Nombre de mots : 2032 mots
Publié en ligne le 2020-05-26
Citation: Histara les comptes rendus (ISSN 2100-0700).
Lien: http://histara.sorbonne.fr/cr.php?cr=3755
Lien pour commander ce livre
 
 

          Le tombeau des Trois Frères est l’un des monuments les plus connus de Palmyre. Cet hypogée situé dans la nécropole sud-ouest de la ville est celui des cinq ou six tombeaux peints du site sur lequel on dispose des données les plus riches (p. 158). Il doit son nom à une inscription gravée sur le linteau de sa porte d’entrée, datée de 160 apr. J.-C. et donnant le nom des trois frères qui l’ont fait creuser (p. 135, n° 2). Des travaux de mise en protection rendus nécessaires par l’afflux de touristes ont donné lieu à l’organisation d’une mission d’étude des peintures, active sur le terrain de 2004 à 2009. L’ouvrage collectif, sobrement intitulé Le tombeau des Trois Frères à Palmyre, a pour fonction essentielle, comme l’indique son sous-titre, de rendre compte des travaux de cette mission.

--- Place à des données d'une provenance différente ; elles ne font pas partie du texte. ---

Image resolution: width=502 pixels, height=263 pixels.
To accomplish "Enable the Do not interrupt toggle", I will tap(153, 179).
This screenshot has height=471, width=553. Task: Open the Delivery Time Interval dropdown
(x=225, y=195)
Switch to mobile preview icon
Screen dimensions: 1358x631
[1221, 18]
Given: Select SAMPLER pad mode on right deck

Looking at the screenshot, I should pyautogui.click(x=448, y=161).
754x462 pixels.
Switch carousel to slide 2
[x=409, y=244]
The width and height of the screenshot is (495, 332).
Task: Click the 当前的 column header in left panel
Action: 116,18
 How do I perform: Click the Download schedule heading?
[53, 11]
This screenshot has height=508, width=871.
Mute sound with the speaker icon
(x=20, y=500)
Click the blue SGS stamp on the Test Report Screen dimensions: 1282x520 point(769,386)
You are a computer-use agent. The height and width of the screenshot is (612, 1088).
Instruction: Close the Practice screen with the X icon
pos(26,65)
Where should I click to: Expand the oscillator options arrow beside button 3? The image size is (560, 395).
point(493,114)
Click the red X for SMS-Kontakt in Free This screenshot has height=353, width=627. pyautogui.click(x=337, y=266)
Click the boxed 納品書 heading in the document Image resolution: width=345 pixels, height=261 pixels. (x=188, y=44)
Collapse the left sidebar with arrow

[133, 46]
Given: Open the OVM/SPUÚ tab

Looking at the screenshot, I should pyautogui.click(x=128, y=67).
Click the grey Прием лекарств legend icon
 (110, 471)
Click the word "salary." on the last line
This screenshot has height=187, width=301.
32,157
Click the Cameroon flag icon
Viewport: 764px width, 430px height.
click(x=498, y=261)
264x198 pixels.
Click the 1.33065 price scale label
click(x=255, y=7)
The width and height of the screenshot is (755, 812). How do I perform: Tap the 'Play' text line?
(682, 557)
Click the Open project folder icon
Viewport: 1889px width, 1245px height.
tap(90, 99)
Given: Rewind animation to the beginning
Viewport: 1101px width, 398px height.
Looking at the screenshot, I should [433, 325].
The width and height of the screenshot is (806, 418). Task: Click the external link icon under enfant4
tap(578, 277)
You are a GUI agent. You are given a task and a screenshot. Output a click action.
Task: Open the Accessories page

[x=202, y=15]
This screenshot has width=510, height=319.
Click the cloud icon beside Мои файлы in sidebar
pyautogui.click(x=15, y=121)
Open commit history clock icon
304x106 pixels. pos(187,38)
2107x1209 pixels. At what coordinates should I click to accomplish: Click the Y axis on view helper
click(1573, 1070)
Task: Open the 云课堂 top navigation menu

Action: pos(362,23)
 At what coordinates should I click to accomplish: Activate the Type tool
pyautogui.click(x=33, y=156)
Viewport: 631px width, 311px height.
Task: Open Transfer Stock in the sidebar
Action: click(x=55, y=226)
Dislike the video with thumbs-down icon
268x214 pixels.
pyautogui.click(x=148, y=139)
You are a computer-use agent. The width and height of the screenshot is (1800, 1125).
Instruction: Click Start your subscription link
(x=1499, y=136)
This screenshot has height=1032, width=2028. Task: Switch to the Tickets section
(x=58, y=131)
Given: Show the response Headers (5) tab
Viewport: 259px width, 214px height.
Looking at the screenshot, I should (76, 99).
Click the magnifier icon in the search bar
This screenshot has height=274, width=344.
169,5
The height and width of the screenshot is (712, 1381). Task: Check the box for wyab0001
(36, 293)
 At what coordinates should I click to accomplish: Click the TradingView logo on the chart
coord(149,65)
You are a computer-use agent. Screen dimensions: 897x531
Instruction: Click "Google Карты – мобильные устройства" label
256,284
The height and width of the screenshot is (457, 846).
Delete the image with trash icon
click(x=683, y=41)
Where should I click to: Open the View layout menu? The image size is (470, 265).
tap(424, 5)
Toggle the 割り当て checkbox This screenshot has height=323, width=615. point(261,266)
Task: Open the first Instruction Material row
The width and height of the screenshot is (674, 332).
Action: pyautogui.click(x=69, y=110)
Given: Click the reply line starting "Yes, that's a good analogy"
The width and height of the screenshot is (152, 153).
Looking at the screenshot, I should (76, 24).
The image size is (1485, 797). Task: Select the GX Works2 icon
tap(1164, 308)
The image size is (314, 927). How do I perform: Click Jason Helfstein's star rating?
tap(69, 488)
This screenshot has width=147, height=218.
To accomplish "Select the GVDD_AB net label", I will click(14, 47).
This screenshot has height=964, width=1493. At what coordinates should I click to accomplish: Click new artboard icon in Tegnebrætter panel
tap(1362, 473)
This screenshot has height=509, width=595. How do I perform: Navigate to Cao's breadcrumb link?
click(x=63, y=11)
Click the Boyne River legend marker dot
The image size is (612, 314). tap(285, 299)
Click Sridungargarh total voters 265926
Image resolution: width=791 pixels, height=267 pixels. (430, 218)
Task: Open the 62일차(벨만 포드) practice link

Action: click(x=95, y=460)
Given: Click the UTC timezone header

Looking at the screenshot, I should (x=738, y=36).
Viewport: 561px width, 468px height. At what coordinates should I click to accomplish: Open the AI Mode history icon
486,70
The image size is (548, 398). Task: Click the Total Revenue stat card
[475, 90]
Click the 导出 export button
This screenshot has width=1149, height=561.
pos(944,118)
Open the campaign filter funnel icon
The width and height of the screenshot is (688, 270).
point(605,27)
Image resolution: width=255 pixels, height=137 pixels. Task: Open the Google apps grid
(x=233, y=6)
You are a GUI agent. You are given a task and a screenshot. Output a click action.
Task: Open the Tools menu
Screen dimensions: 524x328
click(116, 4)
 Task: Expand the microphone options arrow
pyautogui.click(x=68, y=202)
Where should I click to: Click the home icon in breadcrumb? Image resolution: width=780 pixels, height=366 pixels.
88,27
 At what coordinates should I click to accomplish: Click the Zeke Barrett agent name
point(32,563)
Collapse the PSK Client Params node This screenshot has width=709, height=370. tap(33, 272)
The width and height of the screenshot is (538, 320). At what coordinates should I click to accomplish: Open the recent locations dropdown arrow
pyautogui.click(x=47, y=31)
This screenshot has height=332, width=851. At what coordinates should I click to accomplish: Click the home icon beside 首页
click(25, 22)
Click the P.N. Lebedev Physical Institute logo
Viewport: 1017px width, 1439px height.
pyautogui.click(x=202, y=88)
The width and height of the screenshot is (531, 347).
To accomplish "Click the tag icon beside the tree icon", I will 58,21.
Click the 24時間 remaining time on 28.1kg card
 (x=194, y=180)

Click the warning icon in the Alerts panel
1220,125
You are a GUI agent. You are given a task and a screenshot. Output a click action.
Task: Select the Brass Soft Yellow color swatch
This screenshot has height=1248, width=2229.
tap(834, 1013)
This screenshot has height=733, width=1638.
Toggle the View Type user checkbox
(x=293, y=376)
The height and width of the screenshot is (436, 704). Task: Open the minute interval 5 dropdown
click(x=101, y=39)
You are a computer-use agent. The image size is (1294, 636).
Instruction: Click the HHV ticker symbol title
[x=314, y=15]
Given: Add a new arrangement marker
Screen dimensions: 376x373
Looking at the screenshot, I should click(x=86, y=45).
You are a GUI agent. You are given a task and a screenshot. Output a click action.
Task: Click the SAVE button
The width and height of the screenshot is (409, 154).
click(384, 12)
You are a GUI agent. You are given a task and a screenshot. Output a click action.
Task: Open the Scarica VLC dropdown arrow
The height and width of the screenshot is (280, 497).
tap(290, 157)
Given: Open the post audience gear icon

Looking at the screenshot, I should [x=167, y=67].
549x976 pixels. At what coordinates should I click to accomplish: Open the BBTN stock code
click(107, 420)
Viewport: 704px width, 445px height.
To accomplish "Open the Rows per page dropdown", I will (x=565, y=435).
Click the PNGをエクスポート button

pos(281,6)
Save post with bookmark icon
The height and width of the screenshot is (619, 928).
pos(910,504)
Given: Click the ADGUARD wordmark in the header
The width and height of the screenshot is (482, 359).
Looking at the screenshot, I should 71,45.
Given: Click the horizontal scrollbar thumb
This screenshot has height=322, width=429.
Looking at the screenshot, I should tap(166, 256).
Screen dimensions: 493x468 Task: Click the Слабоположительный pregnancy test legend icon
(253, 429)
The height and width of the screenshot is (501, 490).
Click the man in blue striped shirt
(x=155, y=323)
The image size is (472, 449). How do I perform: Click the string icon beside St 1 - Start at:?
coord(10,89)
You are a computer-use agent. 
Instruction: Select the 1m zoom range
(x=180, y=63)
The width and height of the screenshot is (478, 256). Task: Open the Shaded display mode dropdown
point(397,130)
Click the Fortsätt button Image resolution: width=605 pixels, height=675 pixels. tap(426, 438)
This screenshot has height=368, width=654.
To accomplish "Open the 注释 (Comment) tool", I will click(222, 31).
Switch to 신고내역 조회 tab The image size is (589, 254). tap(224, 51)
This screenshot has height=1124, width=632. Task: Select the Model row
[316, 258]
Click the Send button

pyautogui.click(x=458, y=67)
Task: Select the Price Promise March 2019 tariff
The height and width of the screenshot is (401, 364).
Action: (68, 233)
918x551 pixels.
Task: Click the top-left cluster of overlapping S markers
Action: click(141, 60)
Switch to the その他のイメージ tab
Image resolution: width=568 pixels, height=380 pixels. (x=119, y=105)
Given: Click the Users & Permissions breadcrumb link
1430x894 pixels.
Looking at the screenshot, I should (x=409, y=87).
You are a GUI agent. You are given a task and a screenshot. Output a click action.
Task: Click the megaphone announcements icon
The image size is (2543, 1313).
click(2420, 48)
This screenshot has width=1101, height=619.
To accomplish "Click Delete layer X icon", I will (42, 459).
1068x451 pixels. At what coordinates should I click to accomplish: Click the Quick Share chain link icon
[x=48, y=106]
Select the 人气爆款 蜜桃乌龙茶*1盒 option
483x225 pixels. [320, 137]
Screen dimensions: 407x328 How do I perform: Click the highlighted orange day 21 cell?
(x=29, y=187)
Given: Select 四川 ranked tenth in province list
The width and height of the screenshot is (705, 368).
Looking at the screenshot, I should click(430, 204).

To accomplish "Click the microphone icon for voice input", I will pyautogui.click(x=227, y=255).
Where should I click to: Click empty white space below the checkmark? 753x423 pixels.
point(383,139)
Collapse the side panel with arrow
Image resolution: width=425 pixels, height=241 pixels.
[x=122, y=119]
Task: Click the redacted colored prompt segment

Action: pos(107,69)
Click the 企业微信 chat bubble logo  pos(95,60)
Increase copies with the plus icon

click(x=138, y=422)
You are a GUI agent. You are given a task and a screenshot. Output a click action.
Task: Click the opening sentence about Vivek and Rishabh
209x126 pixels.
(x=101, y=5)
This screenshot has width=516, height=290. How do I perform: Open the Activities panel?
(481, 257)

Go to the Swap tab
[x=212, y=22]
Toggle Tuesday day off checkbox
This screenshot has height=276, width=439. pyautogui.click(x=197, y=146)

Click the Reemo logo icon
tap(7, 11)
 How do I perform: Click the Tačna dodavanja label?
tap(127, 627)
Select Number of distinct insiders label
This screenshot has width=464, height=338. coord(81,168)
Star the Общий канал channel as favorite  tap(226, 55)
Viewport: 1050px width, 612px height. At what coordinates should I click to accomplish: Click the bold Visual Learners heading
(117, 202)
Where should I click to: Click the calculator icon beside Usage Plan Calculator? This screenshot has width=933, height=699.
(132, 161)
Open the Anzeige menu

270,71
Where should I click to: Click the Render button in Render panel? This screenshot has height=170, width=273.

Il offre bien plus au lecteur qu’un simple rapport et constitue une véritable somme sur le monument, regroupant les contributions de 23 chercheurs au total.

 

         Le premier chapitre est historiographique. Le tombeau — qui contrairement  à ce que l’on a pu croire, ne doit pas être confondu avec celui que visita l’explorateur danois J. E. Østrup en 1893 (p. 59-63) —, fut étudié pour la première fois par Moritz Sobernheim en 1899, puis, l’année suivante, par Fedor (Théodore) Uspenski, directeur de l’Institut russe d’archéologie de Constantinople, lors d’un voyage effectué sur le site pour préparer le transfert de l’inscription connue comme le « Tarif de Palmyre » (cf. p.  57 ; il ne s’agit pas de l’édit du maximum, comme il est indiqué par erreur dans le texte). Le tombeau connut une gloire immédiate grâce au développement que lui consacra le grand historien d’art J. Strzygowski dans son ouvrage Orient oder Rom en 1901, à partir des notes et relevés de Sobernheim. De son côté, Uspenski signala ses propres travaux dans un ouvrage paru en russe en 1902 et confia la documentation recueillie à B.V. Farmakowski, qui en fit l’objet d’un article publié en russe en 1903. Ces trois études sont présentées en traduction (p. 35-55). Le chapitre II est  consacré à une réflexion sur l’histoire du déblaiement du tombeau (p. 78-82), à une analyse critique de la documentation graphique et photographique (p. 71-74 et p. 82-86), et à la présentation du plan de référence établi dans le cadre de la mission et de la nomenclature utilisée pour la description architecturale (p. 74-78 ; les procédures de relevé topographique et de détection magnétique du tombeau et de ses environs immédiats ainsi que les méthodes de relevé et de restitution des peintures sont présentées au chapitre VI, p. 182-188). L’étude des photographies anciennes a permis de mettre en évidence la présence d’un décor architectural en stuc (p. 84-85) et de relire des graffitis tracés par les visiteurs, dont le plus ancien est un graffiti arabe daté de 1901 (p. 85-86).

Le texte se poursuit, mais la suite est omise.